This bill mandates quarterly reports from the HHS Inspector General to Congress detailing Medicare and Medicaid fraud investigations, prosecutions, and exclusions for two years.
Aaron Bean
Representative
FL-4
The "We Want Our Healthcare Money Back Act of 2025" mandates the Inspector General of HHS to regularly report on Medicare and Medicaid fraud investigations and resulting legal actions to key Congressional committees. These reports must detail the number of investigations, prosecutions, civil actions, and the dollar amounts involved in alleged fraud. This reporting requirement is established without authorizing any new appropriations.
If you’ve ever wondered what the government is doing to crack down on the massive amounts of fraud that plague Medicare and Medicaid—the programs that cover healthcare for seniors, people with disabilities, and low-income families—this bill aims to pull back the curtain, at least for a while.
The “We Want Our Healthcare Money Back Act of 2025” doesn't change how fraud is investigated or prosecuted, but it mandates a serious new reporting requirement.
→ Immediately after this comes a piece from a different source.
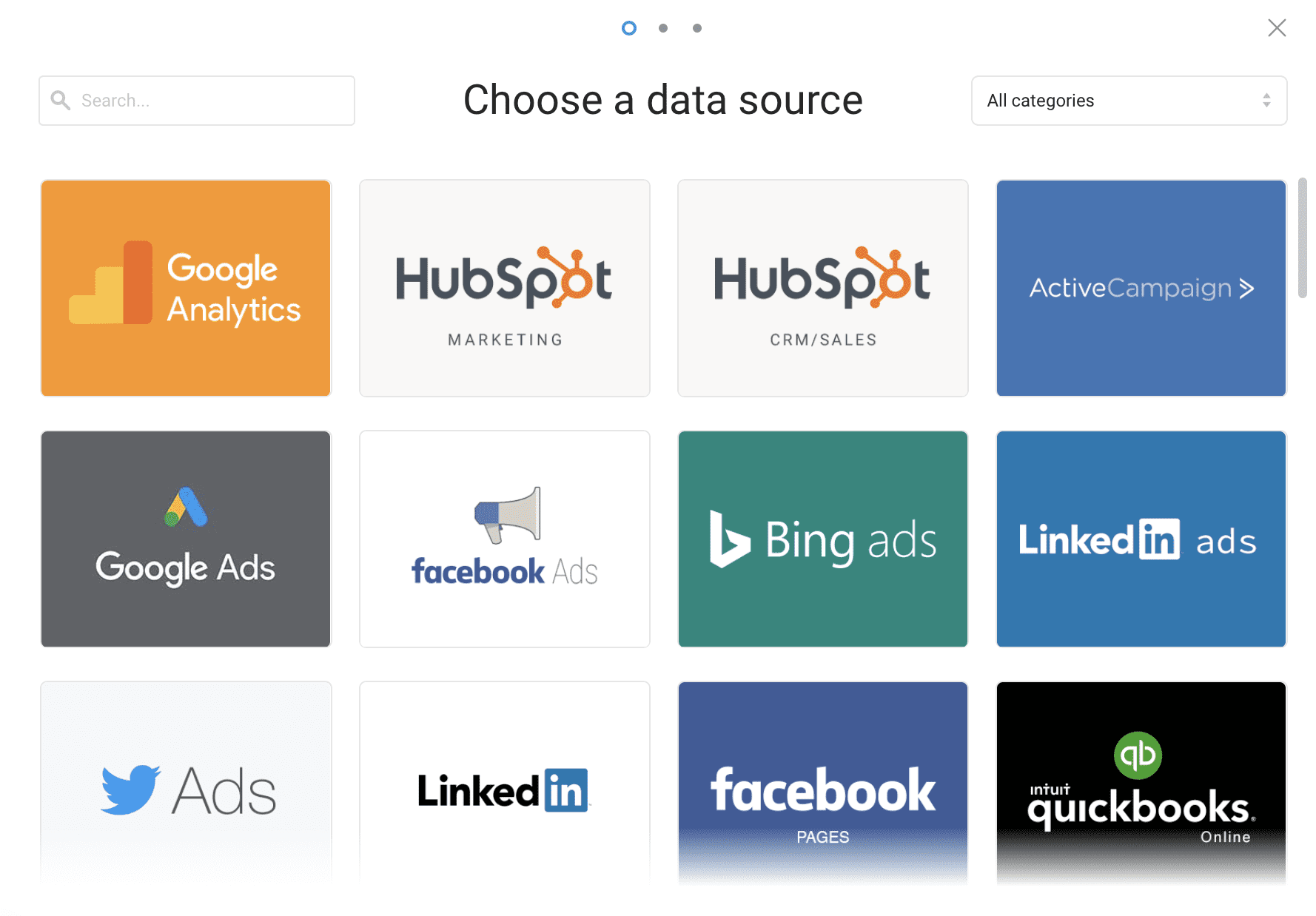Select the second pagination dot
The width and height of the screenshot is (1316, 916).
tap(662, 27)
Specifically, the Inspector General (IG) of the Department of Health and Human Services (HHS) must now send detailed reports to four key Congressional committees every three months for two years after the bill is enacted. Think of it as a mandatory, two-year performance review on the fight against healthcare theft.
What exactly is in this quarterly report? It’s not just a quick summary. The IG must detail the total number of new fraud investigations, how many criminal prosecutions and civil actions were started, the specific dollar amount of fraud alleged in each case, and the charges filed. Crucially, the report must also track how many doctors, clinics, or other entities were kicked out of federal healthcare programs—a process called exclusion—due to fraud convictions.
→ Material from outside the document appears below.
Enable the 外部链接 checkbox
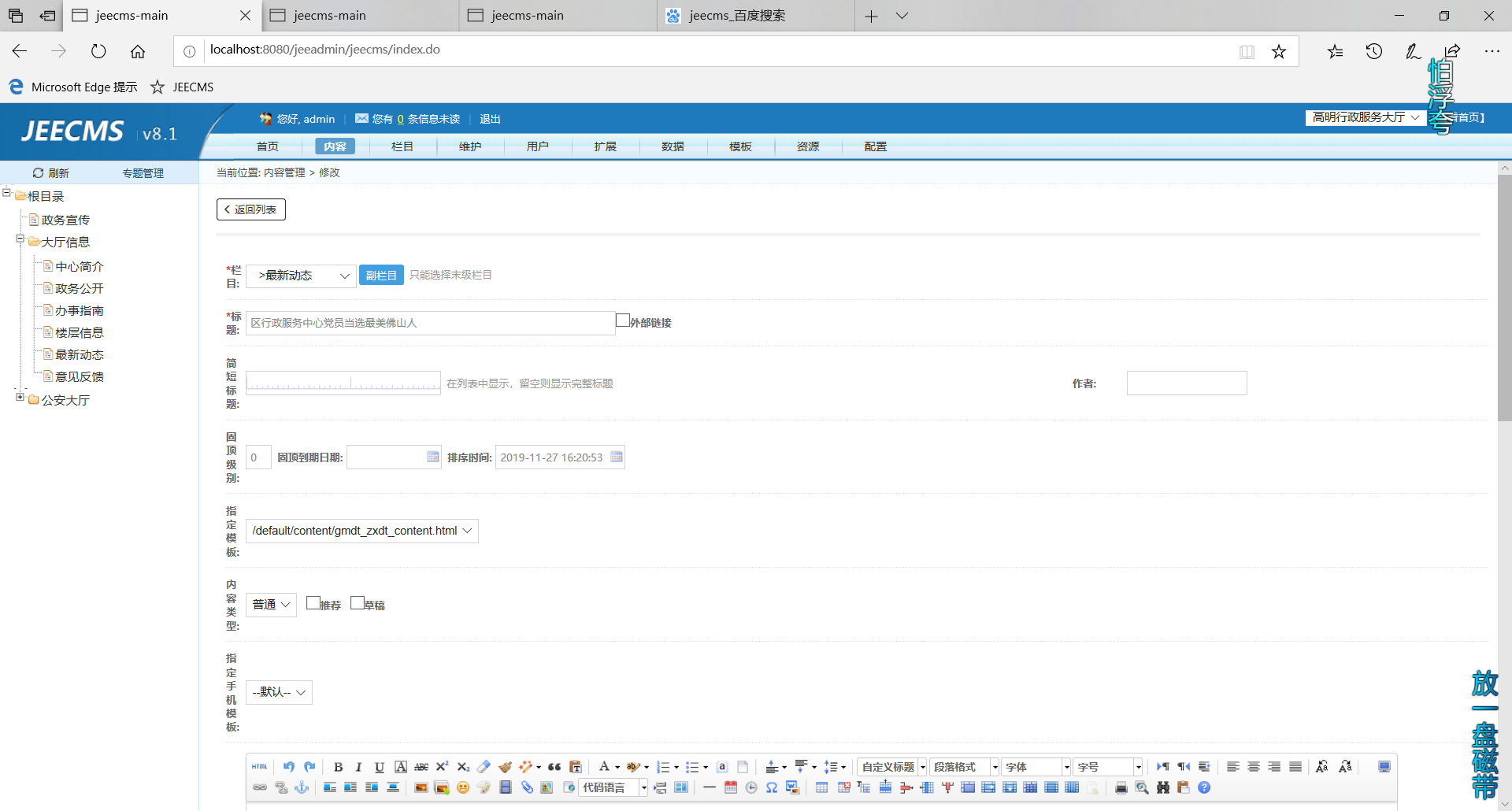Image resolution: width=1512 pixels, height=811 pixels. 623,320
For the average taxpayer, this is a win for transparency. It means Congress gets a granular, ongoing look at the scope of the problem and the effectiveness of the enforcement efforts. If you’re concerned about your tax dollars being wasted on fake claims and illegal schemes, this bill ensures the folks overseeing the money have to show their work publicly, or at least to the committees that hold the purse strings.
Here’s where the policy meets the pavement—and potentially hits a speed bump. The bill explicitly states that no new funds are authorized for this reporting. The HHS Secretary and the Inspector General must use money that has already been appropriated to them.
Imagine you’re the IG’s office. Your team is already stretched thin, trying to investigate complex, multi-million dollar fraud rings. Now, on top of that, every three months for the next two years, you have to pull together massive amounts of detailed data, cross-reference it with the Justice Department’s actions, and format it for Congress. This is a significant administrative lift.
Since no new funding is provided, the resources—meaning the staff time and budget—used to compile these extensive reports have to come from somewhere else. That means the IG’s office might have to choose between putting a few more investigators on the street to catch new fraud or assigning those staff members to the office to meet the mandatory reporting deadline. While the goal is increased oversight, the practical effect could be a slight slowdown in actual investigative work due to the administrative burden.
In short, this bill is a direct demand for more transparency and accountability in the fight against Medicare and Medicaid fraud. It forces the government to show its work, which is valuable. But by requiring detailed, frequent reporting for two years without providing any additional budget, it asks the already busy fraud-fighting teams to do more with exactly the same resources. It’s a classic Washington trade-off: more oversight, but at the potential cost of diverting resources from the front lines.